[Start of Attachment]
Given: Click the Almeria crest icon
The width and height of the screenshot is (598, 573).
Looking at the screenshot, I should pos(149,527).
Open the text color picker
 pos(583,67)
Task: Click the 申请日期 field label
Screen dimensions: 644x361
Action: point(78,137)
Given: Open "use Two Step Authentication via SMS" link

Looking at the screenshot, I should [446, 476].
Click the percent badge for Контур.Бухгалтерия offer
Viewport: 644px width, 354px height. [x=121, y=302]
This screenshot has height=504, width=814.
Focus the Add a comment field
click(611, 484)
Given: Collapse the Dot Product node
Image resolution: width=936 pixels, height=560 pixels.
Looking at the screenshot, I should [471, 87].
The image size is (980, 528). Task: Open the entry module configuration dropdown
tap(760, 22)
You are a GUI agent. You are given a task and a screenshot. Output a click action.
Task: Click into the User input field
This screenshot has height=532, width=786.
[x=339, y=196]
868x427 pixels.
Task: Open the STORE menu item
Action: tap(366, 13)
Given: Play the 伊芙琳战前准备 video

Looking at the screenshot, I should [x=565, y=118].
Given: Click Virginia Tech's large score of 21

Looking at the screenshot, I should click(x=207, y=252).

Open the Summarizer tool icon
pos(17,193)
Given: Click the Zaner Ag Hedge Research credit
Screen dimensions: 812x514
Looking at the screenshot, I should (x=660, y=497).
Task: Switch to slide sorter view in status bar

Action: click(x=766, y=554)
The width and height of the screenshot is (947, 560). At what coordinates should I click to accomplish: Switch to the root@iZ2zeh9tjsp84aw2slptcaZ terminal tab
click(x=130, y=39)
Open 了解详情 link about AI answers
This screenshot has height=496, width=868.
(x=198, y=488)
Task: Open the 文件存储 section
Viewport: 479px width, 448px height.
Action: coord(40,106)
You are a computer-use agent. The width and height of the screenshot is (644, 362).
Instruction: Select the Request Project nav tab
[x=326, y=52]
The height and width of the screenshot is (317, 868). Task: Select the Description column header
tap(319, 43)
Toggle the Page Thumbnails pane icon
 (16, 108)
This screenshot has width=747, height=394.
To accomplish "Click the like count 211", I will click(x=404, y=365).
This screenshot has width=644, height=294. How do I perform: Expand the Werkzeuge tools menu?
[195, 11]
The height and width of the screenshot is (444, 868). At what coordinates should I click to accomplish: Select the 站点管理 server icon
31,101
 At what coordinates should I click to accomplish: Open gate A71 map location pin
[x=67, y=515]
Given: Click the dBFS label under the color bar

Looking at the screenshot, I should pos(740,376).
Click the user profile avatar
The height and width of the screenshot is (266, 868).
[End of Attachment]
Activity:
Go line by line through the data, copying each one that contains the word "agent".

Response for this exercise:
You are a GUI agent. You are given a task and a screenshot. Output a click action.
You are a computer-use agent. The width and height of the screenshot is (644, 362).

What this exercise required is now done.